→ **GIVEN EXERCISE A**:
Answer these questions about the energy newsletter, one line each:
(i) Whose chart shows batteries pushing gas generation aside in NEM price-setting?
(ii) By what percentage range have FY2027 futures prices for the four mainland NEM states risen since March 2?
(iii) In which states does the DMO apply?

Will war push default power bills up again?


Hey Reader, welcome to The Energy's weekly data newsletter. This week we explore what the ongoing war in Iran war might mean for default market offers.

First the good news

Two weeks ago the war-induced spike in global liquefied natural gas prices hadn't had much of an impact on either domestic gas prices or electricity futures prices.

If anything, expected autumn-winter price increases were more moderate or restrained than in recent years, according to ASX Energy National Electricity Market futures for the June and September quarters.

The fundamental reasons for that remain the same today: gas storages are chock-a-block full; gas generators set prices in the NEM spot market less frequently and at lower levels, thanks to an explosion in batteries; and domestic gas prices don't always move in lockstep with global LNG prices.

Batteries are pushing gas generation aside in NEM price-setting, as shown by the Grattan Institute chart below.

Caveat emptor

The caveat to this view has been that if the war is prolonged and LNG export facilities in the Persian Gulf are damaged, things could get a lot worse in domestic gas and the NEM.

Things have gotten markedly worse, and now we can see the impact of the crisis on NEM futures more clearly, though not on east coast domestic gas prices which suggests the NEM futures response reflects a general decline in confidence in stable energy prices.

The question on many people's minds now is what impact higher NEM futures prices might have on default retail and small business offers.

Draft Victorian Default Offer and Default Market Offer determinations (the DMO applies in NSW, Queensland and South Australia) have not factored in the current energy crisis in the wake of the Iran war.

A good place to look is NEM futures for the 2026-2027 financial year (FY2027), because this period neatly matches the VDO/DMO determination periods.

Prices for these futures for the four mainland NEM states (NSW, Victoria, Queensland and South Australia) are up between 11% and 16% since March 2 (the first ASX trading day after news first broke of the US-Israeli bombing of Iran), or $8-$16 per megawatt hour.

These recent increases will certainly give the Australian Energy Regulator and Victoria's Essential Services Commission some gristly food for thought when they come to finalise their DMO and VDO determinations.

→ **DATASET EXCERPTS**:
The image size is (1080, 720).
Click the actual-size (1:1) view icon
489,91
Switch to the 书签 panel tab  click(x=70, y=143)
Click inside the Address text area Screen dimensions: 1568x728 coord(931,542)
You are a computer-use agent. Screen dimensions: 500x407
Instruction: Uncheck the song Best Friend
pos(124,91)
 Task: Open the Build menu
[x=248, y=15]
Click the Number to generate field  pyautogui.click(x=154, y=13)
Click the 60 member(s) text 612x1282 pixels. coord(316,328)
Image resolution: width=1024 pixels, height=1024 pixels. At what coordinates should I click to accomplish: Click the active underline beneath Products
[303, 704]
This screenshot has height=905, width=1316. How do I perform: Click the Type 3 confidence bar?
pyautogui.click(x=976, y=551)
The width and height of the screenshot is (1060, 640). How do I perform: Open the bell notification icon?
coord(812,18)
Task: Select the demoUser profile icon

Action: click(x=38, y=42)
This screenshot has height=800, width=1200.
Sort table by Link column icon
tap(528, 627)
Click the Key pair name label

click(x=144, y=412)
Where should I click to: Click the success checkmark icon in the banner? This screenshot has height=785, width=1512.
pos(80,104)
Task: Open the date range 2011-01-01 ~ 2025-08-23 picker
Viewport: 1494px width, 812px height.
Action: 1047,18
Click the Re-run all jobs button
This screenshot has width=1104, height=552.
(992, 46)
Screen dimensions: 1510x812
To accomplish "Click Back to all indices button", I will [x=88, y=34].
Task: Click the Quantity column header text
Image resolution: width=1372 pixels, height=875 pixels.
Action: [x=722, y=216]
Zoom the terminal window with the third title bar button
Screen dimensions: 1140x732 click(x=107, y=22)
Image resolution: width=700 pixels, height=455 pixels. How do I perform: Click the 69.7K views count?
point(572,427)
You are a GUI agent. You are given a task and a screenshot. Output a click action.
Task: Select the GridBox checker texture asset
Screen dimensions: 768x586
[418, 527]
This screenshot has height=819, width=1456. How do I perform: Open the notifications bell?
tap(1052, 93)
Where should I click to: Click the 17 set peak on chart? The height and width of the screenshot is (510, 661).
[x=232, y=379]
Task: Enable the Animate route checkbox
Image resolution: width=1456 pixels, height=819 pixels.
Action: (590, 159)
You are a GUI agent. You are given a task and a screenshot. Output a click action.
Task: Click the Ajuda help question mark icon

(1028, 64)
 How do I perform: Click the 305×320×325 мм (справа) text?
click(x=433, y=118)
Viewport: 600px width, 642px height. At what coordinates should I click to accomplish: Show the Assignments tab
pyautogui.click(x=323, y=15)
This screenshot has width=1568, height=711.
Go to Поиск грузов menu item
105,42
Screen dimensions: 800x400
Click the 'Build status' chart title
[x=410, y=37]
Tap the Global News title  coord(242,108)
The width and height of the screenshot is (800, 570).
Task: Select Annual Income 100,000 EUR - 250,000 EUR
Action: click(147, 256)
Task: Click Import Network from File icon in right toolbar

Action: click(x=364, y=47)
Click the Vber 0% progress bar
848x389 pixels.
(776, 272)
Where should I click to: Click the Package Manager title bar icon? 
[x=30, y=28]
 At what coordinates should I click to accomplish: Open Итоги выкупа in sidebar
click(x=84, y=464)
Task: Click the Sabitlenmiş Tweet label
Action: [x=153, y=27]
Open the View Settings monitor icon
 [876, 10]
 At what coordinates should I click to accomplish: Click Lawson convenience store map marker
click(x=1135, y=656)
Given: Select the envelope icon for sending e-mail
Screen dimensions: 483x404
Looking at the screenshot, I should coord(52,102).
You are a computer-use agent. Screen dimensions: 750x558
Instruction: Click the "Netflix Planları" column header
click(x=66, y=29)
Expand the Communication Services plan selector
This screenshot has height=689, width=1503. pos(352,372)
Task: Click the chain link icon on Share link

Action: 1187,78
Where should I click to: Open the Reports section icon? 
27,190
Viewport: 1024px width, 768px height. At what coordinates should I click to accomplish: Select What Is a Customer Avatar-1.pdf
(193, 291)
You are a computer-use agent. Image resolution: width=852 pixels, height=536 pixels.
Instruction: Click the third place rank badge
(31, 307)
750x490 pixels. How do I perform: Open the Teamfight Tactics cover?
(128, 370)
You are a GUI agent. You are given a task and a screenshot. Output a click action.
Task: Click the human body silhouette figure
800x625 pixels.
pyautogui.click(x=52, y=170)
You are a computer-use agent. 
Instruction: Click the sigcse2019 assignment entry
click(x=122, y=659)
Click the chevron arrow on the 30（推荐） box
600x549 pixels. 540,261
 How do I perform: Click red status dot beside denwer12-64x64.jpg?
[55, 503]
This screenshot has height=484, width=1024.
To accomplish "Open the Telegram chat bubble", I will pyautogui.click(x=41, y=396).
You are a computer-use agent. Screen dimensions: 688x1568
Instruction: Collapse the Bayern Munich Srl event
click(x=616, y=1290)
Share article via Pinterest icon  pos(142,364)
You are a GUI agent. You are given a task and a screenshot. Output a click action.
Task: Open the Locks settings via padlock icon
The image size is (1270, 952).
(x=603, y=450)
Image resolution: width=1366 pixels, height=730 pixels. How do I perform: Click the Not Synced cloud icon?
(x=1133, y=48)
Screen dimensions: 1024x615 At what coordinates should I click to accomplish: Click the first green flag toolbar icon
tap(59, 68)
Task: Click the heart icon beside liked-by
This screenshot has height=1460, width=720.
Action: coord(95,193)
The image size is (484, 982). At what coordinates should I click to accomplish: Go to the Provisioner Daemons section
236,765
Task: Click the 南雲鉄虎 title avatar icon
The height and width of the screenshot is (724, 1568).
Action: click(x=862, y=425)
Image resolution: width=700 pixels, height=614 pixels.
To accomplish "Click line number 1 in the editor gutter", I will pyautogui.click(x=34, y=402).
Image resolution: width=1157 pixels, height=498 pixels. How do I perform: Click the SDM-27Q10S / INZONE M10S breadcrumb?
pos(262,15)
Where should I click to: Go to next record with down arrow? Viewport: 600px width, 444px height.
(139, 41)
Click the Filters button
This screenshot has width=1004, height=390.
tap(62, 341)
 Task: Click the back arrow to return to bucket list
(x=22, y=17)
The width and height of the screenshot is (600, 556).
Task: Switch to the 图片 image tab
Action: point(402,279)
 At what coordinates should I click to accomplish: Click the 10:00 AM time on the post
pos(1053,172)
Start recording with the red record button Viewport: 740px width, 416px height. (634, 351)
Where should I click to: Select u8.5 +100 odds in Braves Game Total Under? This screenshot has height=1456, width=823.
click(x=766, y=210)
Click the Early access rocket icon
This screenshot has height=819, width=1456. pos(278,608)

→ **GIVEN EXERCISE B**: Rewrite the rows in the stretch from the first row through the row containing "Action: 1047,18", changing "Screen dimensions" to "Display size" and keeping everything else the same.

→ **FULL OUTPUT A**:
(i) The Grattan Institute
(ii) Between 11% and 16%
(iii) NSW, Queensland and South Australia

→ **FULL OUTPUT B**:
The image size is (1080, 720).
Click the actual-size (1:1) view icon
489,91
Switch to the 书签 panel tab  click(x=70, y=143)
Click inside the Address text area Display size: 1568x728 coord(931,542)
You are a computer-use agent. Display size: 500x407
Instruction: Uncheck the song Best Friend
pos(124,91)
 Task: Open the Build menu
[x=248, y=15]
Click the Number to generate field  pyautogui.click(x=154, y=13)
Click the 60 member(s) text 612x1282 pixels. coord(316,328)
Image resolution: width=1024 pixels, height=1024 pixels. At what coordinates should I click to accomplish: Click the active underline beneath Products
[303, 704]
This screenshot has height=905, width=1316. How do I perform: Click the Type 3 confidence bar?
pyautogui.click(x=976, y=551)
The width and height of the screenshot is (1060, 640). How do I perform: Open the bell notification icon?
coord(812,18)
Task: Select the demoUser profile icon

Action: click(x=38, y=42)
This screenshot has height=800, width=1200.
Sort table by Link column icon
tap(528, 627)
Click the Key pair name label

click(x=144, y=412)
Where should I click to: Click the success checkmark icon in the banner? This screenshot has height=785, width=1512.
pos(80,104)
Task: Open the date range 2011-01-01 ~ 2025-08-23 picker
Viewport: 1494px width, 812px height.
Action: 1047,18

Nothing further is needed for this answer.